Beginning with the line that holds "Apple TV (215, 22)" and ending with the last line of the entries, please output each line exactly, apart from any pictures.

◆ **Provided records**
* * * * * * *

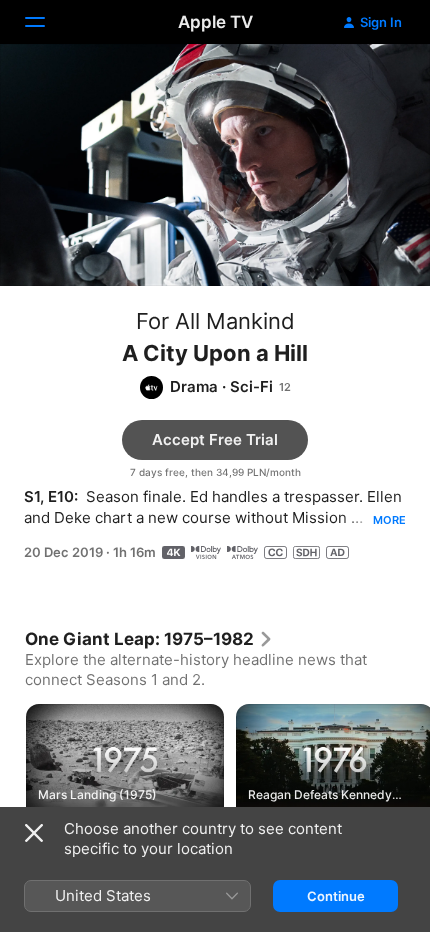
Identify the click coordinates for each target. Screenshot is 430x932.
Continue (336, 896)
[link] (149, 639)
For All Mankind (215, 321)
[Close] (34, 833)
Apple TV (215, 22)
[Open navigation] (47, 22)
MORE (389, 520)
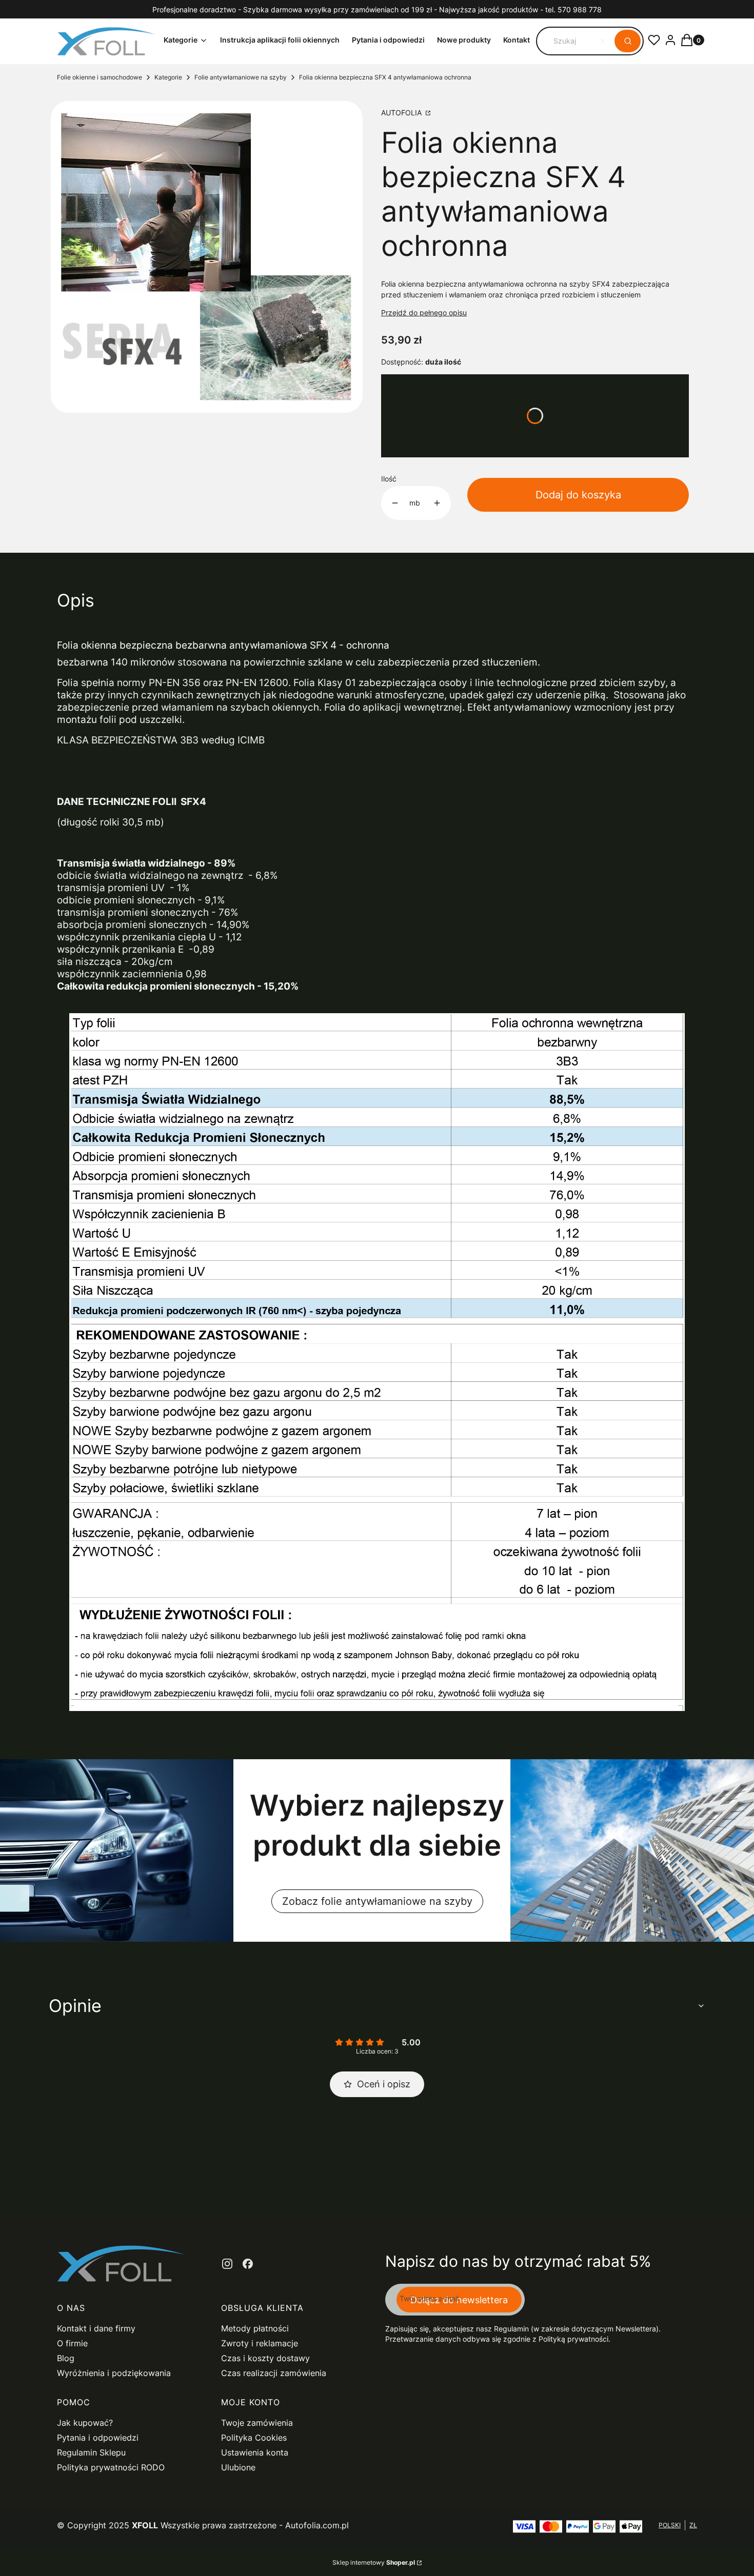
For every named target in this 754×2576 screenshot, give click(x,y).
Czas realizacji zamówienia (273, 2373)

* * * * * * *

◆ **Result of this task**
Apple TV (215, 22)
[Open navigation] (47, 22)
MORE (389, 520)
For every named target in this 754×2576 screenshot, give click(x,y).
Czas realizacji zamówienia (273, 2373)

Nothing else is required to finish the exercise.